Below are some entries. Repeat exactly the lines from the one with "Enable the Pin to dashboard checkbox" through the one with "Given: Open the Sort options", and only those.

**** Provided material ****

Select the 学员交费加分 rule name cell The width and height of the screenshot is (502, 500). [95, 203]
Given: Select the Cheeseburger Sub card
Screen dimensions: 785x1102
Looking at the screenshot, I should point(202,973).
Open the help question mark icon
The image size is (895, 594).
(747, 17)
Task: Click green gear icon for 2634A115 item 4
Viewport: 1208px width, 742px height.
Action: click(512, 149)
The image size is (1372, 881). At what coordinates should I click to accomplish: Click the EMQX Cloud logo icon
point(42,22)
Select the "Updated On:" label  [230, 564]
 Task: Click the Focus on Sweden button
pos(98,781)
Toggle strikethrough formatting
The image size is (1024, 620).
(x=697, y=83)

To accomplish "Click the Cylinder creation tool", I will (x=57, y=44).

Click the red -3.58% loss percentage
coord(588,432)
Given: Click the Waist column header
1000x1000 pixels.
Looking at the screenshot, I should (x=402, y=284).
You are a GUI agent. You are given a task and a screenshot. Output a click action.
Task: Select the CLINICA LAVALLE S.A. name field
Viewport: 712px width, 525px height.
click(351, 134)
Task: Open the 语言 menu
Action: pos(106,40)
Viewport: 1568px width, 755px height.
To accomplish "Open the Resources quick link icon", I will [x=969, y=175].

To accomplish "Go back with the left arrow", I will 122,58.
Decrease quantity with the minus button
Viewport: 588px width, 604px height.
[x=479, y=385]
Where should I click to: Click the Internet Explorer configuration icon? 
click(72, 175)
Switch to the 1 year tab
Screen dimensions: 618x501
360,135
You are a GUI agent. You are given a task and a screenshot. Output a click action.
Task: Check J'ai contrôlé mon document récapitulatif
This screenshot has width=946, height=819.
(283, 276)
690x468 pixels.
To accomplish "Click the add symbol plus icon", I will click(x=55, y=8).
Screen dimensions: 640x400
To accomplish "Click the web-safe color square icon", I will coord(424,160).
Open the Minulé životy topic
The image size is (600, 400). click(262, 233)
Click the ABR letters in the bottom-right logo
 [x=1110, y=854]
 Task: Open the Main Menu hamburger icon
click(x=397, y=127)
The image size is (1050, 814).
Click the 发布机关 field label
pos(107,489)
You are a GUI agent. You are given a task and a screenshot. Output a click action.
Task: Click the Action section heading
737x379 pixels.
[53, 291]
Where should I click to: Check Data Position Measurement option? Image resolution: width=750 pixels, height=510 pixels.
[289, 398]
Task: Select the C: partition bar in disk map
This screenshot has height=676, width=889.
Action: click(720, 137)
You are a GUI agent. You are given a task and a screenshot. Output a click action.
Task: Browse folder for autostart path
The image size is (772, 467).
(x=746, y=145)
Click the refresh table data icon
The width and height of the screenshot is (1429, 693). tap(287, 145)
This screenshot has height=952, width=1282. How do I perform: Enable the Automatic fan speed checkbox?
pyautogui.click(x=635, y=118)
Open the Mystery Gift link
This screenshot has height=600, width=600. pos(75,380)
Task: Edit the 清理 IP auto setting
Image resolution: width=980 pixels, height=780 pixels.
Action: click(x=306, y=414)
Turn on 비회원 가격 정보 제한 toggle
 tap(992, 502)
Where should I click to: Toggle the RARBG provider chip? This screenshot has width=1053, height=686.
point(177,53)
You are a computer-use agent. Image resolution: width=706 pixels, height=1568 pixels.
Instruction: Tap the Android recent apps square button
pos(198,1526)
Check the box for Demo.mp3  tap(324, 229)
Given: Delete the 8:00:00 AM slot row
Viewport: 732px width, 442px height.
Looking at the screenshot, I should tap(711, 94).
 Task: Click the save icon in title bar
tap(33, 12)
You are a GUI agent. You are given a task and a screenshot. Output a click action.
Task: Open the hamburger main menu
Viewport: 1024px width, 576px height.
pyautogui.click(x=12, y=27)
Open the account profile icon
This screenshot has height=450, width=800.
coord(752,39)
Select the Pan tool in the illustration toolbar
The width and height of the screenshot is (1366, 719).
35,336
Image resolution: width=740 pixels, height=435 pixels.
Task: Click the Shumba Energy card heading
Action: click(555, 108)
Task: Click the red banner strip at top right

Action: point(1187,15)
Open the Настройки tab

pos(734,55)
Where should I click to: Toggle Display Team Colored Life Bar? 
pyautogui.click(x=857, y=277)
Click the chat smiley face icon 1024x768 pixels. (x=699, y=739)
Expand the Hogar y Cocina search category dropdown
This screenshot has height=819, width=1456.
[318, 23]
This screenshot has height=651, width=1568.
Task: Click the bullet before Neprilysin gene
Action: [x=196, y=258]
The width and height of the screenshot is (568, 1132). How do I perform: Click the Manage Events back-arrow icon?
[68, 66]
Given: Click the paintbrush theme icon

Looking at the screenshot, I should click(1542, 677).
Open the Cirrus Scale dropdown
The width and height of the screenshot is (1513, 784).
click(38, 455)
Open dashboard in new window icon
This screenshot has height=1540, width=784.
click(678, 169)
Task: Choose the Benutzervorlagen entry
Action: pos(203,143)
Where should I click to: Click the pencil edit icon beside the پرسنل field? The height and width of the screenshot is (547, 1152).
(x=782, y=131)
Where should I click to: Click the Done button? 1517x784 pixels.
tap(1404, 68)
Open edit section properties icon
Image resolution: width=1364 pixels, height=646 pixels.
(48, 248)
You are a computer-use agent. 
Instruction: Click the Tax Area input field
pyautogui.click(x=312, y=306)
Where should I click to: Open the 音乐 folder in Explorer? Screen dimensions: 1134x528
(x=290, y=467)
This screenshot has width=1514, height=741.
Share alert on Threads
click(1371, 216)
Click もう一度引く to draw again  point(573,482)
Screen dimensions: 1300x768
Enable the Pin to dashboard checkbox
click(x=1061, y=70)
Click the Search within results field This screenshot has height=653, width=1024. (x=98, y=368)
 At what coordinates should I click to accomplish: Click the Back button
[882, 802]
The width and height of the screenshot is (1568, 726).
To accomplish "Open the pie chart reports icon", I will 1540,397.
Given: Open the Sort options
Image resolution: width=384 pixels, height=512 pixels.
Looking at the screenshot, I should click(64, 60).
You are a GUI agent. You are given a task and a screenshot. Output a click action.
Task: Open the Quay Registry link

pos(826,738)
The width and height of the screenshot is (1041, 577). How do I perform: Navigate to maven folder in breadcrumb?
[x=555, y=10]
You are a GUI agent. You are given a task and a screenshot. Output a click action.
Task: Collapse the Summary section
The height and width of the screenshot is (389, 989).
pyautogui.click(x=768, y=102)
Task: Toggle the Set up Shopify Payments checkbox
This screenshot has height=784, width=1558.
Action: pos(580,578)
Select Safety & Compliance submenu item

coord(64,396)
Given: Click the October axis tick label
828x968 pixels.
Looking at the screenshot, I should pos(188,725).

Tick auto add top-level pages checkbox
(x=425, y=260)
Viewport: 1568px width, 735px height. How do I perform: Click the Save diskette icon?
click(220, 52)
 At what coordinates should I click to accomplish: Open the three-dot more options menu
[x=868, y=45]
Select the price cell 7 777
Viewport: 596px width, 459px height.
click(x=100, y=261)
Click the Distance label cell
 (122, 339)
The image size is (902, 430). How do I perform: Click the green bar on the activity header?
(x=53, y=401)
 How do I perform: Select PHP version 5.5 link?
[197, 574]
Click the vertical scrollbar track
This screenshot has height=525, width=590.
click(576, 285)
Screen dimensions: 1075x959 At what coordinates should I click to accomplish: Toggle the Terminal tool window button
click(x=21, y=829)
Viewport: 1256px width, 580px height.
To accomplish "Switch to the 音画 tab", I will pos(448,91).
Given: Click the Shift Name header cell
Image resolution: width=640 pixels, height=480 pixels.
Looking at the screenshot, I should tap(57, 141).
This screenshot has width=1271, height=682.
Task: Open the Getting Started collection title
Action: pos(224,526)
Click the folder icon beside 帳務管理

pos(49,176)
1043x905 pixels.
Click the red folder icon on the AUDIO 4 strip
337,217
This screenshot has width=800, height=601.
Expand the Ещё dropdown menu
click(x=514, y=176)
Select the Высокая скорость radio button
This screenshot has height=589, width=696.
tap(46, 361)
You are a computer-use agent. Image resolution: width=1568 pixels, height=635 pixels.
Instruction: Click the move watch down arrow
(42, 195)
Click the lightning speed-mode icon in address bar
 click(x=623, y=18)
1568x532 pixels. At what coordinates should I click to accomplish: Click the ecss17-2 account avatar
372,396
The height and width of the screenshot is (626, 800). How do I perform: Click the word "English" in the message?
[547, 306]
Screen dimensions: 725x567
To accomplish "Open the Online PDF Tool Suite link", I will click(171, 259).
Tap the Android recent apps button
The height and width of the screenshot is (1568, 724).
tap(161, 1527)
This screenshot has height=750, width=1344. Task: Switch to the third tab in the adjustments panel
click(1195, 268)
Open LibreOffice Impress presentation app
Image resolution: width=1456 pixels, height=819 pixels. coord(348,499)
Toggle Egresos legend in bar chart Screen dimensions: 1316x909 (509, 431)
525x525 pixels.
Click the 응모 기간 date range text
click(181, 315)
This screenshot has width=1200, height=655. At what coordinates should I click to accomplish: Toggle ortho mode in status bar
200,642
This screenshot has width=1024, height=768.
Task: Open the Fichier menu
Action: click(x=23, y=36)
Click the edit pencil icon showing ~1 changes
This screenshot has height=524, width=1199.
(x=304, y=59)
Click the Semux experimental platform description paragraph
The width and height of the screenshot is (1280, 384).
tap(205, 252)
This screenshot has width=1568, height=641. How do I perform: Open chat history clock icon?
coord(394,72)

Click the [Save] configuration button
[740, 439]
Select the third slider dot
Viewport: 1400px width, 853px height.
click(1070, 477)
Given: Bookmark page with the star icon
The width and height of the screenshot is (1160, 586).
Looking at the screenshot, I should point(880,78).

****

### Result:
Enable the Pin to dashboard checkbox
click(x=1061, y=70)
Click the Search within results field This screenshot has height=653, width=1024. (x=98, y=368)
 At what coordinates should I click to accomplish: Click the Back button
[882, 802]
The width and height of the screenshot is (1568, 726).
To accomplish "Open the pie chart reports icon", I will 1540,397.
Given: Open the Sort options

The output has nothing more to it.